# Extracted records
>>

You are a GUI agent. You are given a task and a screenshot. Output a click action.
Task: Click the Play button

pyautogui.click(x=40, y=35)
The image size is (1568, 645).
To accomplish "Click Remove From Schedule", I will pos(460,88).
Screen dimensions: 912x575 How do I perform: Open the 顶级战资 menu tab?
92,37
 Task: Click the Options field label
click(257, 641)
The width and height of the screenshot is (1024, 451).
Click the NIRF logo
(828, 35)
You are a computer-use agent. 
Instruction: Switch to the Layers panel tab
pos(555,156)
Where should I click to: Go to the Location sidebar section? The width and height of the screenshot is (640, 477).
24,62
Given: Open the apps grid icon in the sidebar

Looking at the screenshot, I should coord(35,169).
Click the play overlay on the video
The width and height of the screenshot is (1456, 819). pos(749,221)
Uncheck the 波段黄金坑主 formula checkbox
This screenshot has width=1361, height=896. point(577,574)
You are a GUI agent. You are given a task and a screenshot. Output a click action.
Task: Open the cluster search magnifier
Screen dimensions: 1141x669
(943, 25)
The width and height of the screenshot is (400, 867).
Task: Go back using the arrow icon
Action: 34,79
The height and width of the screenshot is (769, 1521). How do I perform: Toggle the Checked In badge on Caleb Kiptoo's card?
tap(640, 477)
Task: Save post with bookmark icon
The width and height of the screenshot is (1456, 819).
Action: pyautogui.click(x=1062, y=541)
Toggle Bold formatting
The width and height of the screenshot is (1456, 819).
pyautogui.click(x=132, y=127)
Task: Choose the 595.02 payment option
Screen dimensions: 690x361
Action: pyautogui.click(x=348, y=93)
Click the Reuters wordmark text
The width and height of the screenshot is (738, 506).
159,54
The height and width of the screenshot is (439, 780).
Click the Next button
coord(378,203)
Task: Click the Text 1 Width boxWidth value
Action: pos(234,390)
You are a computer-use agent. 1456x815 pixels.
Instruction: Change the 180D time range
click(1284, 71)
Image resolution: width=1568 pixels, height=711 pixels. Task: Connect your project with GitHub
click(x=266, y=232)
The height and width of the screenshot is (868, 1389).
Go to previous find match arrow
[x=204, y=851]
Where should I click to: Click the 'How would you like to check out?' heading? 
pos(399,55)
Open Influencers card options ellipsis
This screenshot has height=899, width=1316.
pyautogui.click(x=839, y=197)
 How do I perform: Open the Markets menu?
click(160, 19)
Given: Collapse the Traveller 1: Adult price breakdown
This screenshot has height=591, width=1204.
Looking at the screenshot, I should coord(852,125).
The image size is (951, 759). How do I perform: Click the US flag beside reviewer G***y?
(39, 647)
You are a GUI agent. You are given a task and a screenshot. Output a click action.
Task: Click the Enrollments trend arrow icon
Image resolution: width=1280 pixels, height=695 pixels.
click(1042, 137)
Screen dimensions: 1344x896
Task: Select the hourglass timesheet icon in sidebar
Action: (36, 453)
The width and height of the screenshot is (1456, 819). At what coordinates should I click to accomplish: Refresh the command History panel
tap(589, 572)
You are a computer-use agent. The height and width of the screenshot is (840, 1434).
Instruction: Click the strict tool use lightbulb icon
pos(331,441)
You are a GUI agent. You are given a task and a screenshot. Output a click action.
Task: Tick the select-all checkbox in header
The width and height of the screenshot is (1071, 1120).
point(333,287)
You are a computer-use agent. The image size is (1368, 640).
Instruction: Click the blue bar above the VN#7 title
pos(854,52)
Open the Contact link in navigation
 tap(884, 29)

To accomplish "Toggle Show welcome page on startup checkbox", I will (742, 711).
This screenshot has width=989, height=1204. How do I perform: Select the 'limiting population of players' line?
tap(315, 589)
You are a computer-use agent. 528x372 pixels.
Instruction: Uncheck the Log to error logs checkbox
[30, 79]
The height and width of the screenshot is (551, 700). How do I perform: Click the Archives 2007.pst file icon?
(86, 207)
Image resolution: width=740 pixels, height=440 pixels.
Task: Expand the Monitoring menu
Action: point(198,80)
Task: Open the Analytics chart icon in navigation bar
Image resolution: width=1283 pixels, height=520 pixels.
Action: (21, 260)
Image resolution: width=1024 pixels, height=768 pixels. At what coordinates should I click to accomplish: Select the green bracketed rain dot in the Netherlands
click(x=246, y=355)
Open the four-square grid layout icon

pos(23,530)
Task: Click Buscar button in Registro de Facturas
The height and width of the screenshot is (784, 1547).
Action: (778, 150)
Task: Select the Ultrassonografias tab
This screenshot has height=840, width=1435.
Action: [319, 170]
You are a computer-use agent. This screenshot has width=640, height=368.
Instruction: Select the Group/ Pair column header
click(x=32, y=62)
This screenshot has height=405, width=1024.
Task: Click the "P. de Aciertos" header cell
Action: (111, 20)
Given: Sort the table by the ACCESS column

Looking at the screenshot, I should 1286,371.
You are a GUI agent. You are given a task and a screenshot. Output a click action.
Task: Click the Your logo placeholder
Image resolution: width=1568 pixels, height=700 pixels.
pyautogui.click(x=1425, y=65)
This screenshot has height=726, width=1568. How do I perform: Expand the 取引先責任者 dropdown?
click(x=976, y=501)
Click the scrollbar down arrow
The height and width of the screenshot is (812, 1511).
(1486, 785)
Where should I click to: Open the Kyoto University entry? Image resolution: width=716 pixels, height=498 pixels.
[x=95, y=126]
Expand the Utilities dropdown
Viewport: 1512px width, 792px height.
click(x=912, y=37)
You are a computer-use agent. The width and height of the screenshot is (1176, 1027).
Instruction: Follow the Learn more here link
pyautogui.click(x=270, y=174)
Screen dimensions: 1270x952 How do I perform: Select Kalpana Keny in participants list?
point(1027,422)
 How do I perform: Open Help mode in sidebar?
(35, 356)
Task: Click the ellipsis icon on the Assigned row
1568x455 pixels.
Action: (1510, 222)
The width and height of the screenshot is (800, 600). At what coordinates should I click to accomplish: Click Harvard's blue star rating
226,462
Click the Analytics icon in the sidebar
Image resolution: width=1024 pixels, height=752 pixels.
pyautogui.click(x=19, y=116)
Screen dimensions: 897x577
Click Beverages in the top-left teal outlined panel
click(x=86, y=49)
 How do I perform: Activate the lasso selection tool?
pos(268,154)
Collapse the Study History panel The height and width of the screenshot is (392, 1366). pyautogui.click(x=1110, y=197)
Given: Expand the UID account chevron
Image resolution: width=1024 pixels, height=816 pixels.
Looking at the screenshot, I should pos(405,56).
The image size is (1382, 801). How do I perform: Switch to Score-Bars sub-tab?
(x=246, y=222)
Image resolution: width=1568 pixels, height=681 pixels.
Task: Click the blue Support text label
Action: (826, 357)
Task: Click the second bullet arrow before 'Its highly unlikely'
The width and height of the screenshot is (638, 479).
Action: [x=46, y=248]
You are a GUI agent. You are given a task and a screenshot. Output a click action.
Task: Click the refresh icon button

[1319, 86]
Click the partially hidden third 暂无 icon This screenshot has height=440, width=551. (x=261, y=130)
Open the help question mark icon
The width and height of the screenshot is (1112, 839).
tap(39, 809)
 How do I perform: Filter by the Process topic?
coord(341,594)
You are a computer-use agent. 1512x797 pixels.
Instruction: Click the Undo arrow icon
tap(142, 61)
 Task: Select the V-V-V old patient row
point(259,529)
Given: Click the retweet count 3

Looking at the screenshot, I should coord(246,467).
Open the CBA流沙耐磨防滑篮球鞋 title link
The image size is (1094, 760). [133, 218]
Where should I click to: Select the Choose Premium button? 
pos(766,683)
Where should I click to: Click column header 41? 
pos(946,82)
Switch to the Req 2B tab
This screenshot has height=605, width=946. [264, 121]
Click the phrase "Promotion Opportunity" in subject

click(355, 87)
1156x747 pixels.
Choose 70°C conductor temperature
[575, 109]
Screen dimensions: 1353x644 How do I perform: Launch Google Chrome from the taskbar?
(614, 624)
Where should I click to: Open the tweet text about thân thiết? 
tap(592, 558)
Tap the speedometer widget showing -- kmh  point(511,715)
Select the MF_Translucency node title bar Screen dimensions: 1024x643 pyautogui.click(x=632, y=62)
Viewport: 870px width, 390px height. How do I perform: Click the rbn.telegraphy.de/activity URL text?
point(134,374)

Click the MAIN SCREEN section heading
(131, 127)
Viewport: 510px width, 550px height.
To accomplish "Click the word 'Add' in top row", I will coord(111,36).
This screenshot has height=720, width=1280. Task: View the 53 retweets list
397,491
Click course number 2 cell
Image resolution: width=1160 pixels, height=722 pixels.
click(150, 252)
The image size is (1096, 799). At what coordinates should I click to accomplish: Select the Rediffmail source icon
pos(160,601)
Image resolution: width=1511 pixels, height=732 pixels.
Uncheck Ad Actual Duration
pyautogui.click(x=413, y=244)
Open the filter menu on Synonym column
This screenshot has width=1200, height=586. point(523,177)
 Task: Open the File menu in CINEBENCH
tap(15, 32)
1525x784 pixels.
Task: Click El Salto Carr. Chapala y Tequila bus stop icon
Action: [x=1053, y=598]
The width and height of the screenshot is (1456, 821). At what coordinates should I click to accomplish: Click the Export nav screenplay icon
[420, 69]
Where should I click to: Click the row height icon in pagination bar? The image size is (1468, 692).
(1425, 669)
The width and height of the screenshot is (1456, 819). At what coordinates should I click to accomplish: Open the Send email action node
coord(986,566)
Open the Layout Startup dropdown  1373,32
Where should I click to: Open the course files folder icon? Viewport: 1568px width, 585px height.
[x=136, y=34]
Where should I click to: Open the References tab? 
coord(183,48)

<<

# Do this
Copy out the lines starting with the one that contains "The height and width of the screenshot is (551, 700)." and going on through the one that contains "Action: (21, 260)", substituting "Reports" for "Analytics" and keeping everything else the same.

# Finished exercise
The height and width of the screenshot is (551, 700). How do I perform: Click the Archives 2007.pst file icon?
(86, 207)
Image resolution: width=740 pixels, height=440 pixels.
Task: Expand the Monitoring menu
Action: point(198,80)
Task: Open the Reports chart icon in navigation bar
Image resolution: width=1283 pixels, height=520 pixels.
Action: (21, 260)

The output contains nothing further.